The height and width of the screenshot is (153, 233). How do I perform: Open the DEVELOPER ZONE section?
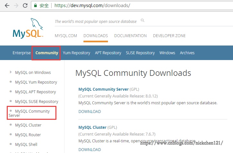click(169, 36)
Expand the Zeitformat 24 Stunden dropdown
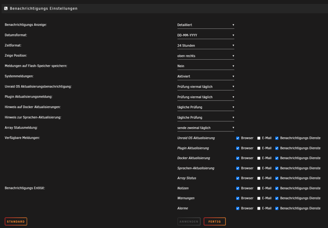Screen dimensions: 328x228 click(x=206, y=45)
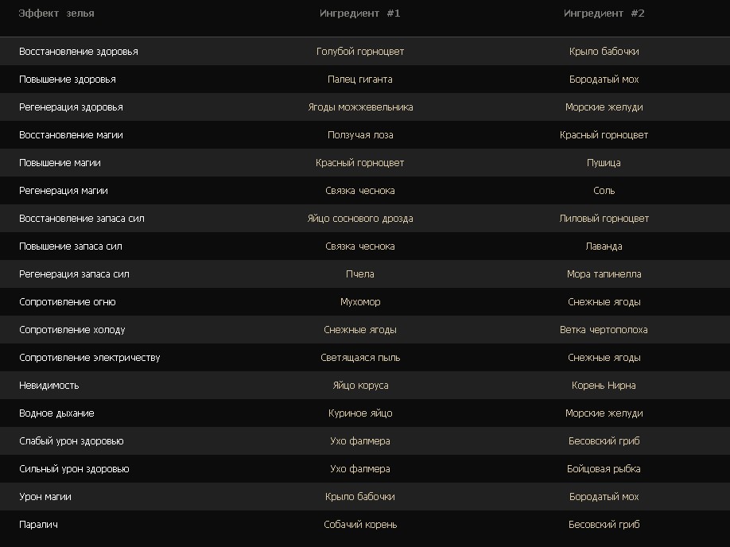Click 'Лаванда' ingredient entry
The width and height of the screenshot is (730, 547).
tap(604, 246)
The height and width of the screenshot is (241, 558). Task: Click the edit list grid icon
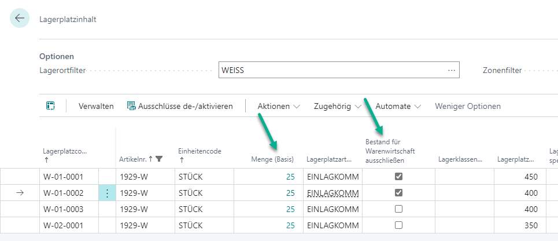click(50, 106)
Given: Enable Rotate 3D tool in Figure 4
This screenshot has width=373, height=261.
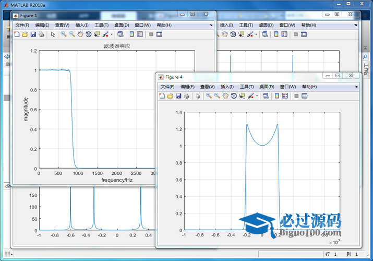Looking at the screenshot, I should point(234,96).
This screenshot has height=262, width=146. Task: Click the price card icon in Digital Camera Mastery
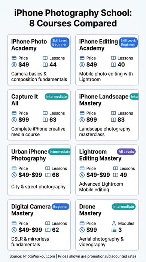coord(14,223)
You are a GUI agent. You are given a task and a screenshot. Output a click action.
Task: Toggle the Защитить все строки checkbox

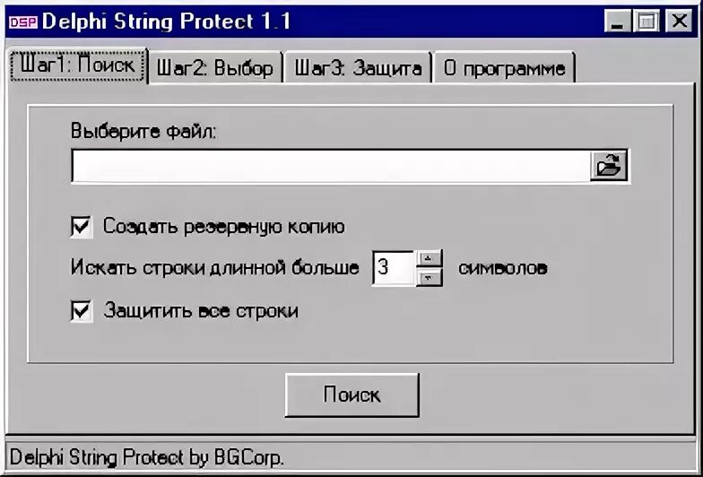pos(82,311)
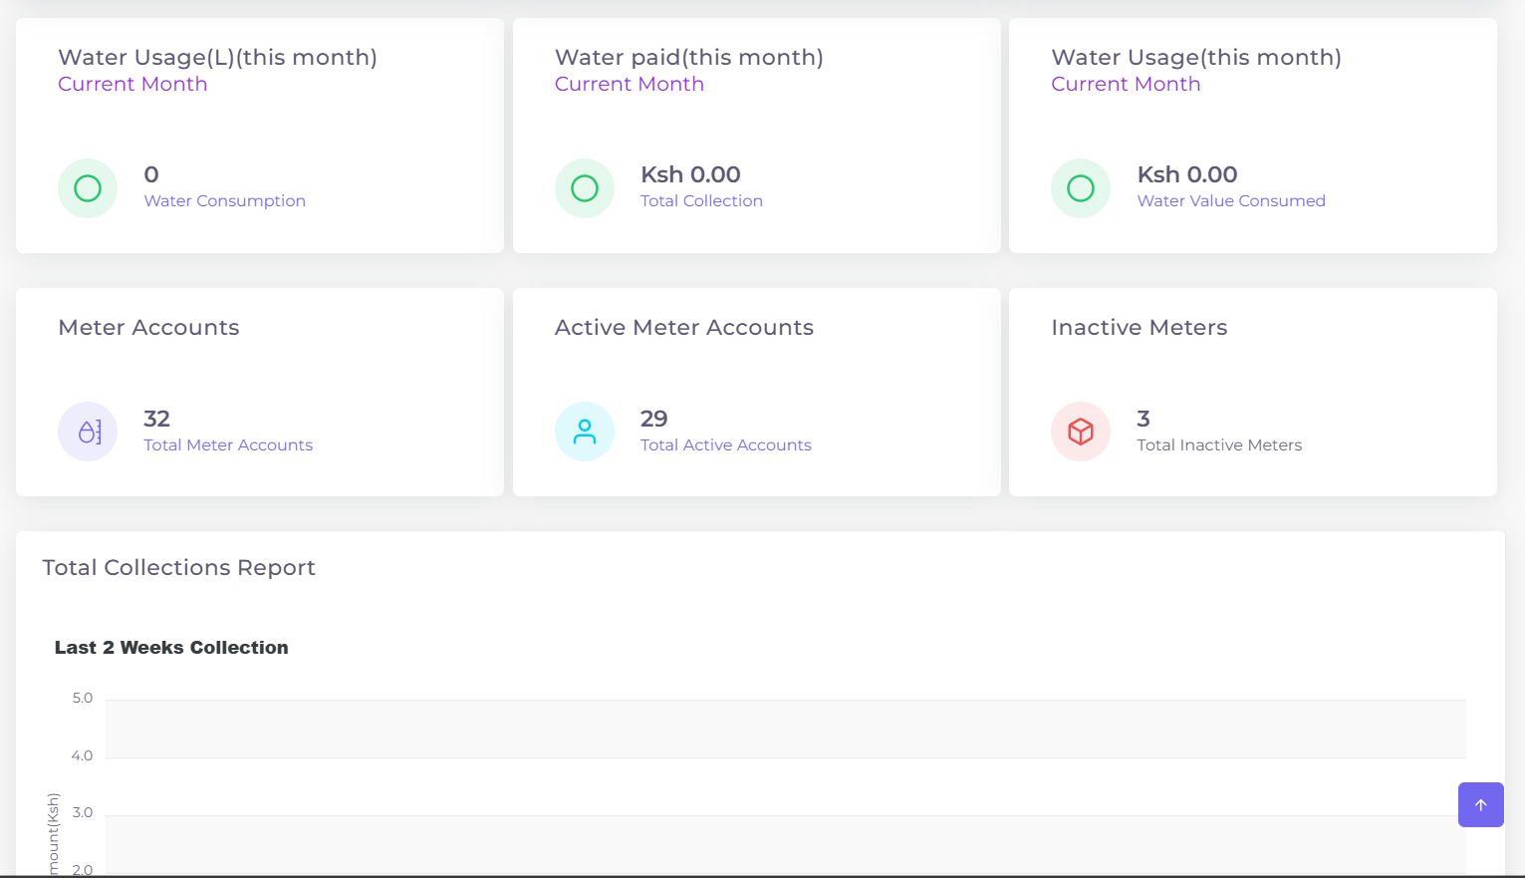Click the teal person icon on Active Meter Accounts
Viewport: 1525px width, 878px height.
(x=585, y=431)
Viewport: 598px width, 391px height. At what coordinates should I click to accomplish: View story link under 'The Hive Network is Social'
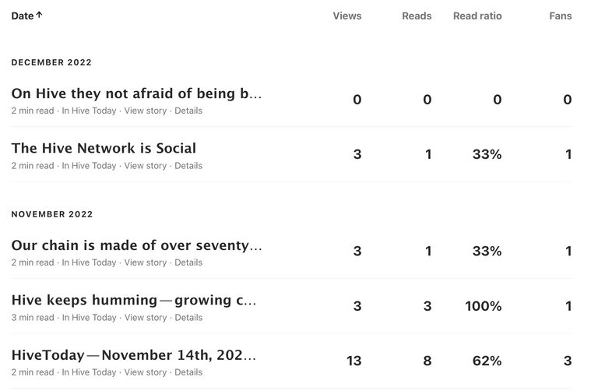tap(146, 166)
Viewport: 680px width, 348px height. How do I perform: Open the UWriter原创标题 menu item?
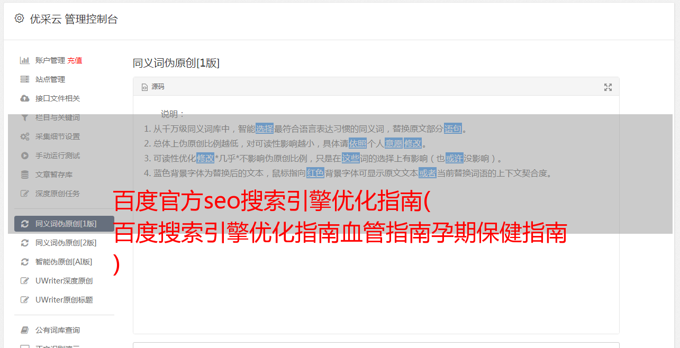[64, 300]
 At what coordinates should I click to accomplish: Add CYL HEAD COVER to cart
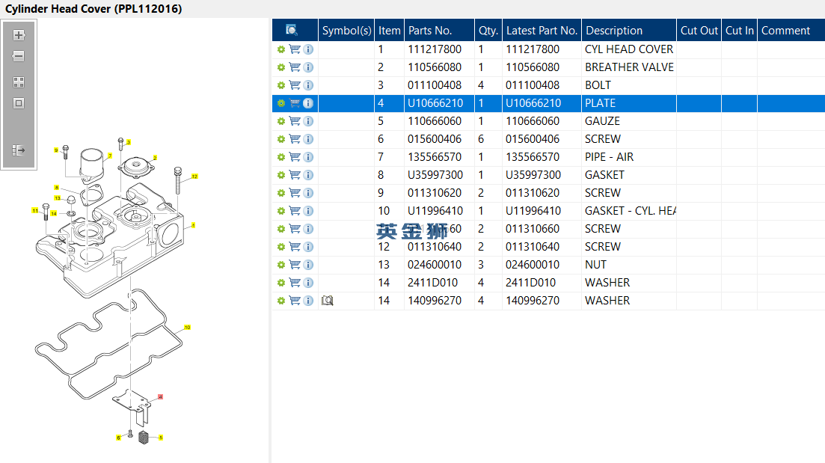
_ _ _ _ _ _ _
# Task statement
Word for word, return the material above, but drop the pictures.

# Written solution
The height and width of the screenshot is (153, 233). How do I perform: Open the DEVELOPER ZONE section?
click(169, 36)
Expand the Zeitformat 24 Stunden dropdown
Screen dimensions: 328x228 click(x=206, y=45)
Click 'Лаванда' ingredient entry
The width and height of the screenshot is (730, 547).
tap(604, 246)
The height and width of the screenshot is (241, 558). Task: Click the edit list grid icon
click(50, 106)
Given: Enable Rotate 3D tool in Figure 4
This screenshot has width=373, height=261.
Looking at the screenshot, I should point(234,96).
This screenshot has height=262, width=146. Task: Click the price card icon in Digital Camera Mastery
coord(14,223)
You are a GUI agent. You are given a task and a screenshot. Output a click action.
Task: Toggle the Защитить все строки checkbox

pos(82,311)
Click the teal person icon on Active Meter Accounts
Viewport: 1525px width, 878px height.
(x=585, y=431)
Viewport: 598px width, 391px height. At what coordinates should I click to accomplish: View story link under 'The Hive Network is Social'
tap(146, 166)
Viewport: 680px width, 348px height. How do I perform: Open the UWriter原创标题 menu item?
[64, 300]
 At what coordinates should I click to accomplish: Add CYL HEAD COVER to cart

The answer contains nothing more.